もし仮にいたとしても、こんな3K以上の酷ぇ仕事してる奴と所帯持ちたいってぇ物好きな女なんか、いねぇだろ?
……嫌がるだろ、普通。
だからさ、独り身の俺には向いてる仕事なんだなって。
けど、遺体と向き合う度に思う。
このまま一人で生きていたら、いつか俺も………こんな風に誰かに片付けられんのかなって。

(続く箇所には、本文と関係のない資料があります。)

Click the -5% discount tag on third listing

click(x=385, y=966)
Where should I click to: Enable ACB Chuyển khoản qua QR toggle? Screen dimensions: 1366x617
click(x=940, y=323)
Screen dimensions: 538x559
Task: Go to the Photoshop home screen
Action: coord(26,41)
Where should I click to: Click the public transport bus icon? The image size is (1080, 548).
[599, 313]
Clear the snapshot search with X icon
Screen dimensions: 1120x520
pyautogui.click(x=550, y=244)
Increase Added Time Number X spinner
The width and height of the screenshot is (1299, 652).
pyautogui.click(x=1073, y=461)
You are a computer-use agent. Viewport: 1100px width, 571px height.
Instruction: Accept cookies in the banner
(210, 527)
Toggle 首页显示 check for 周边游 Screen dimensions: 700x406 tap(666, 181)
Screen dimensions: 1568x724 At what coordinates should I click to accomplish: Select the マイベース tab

そん時、お前はそれで幸せだったのかって、問われんのかなぁってよ」
先輩は、こんな世の中になる前から、遺品整理をする今の仕事に就いている。
化け物に食われた遺体しか片付けた事のない僕には、解らない感覚。
ねぇ、ナツネくん。
ナツネくんは……それで、良かったの……?
……ねぇ……
「…………」
「お、どうした」
へにゃんっ、とカウンターに身を委ね顔を埋めた僕の肩を、先輩が二度叩く。
「まさか一杯で酔ったとか言うなよ………って、おい。伊江。ここで寝るな」
重い体を、先輩が支えてくれる。
戻ってナツネを助けると泣き崩れる僕をおんぶしてくれた……
あの時のカズみたいに。
「……お前の家、ここか?」
そう聞かれて、重い瞼を開ける。
「鍵貸せ」
「……ん……」
先輩は、おんぶしたまま僕の手から鍵を受け取る。
玄関の上がりで一度下ろし、僕の靴を脱がせると、今度は僕をお姫様抱っこした。
「……水、飲むか?」
寝室のベッドに転がされた後、先輩がベッドに手を付いて顔を覗き込む。
「……ん、」
「よし、待ってろ」
離れていく影。
それを僕は必死で手を伸ばして掴む。
……いか、ないで……
その掴んだ布地を、ぐっと引っ張った。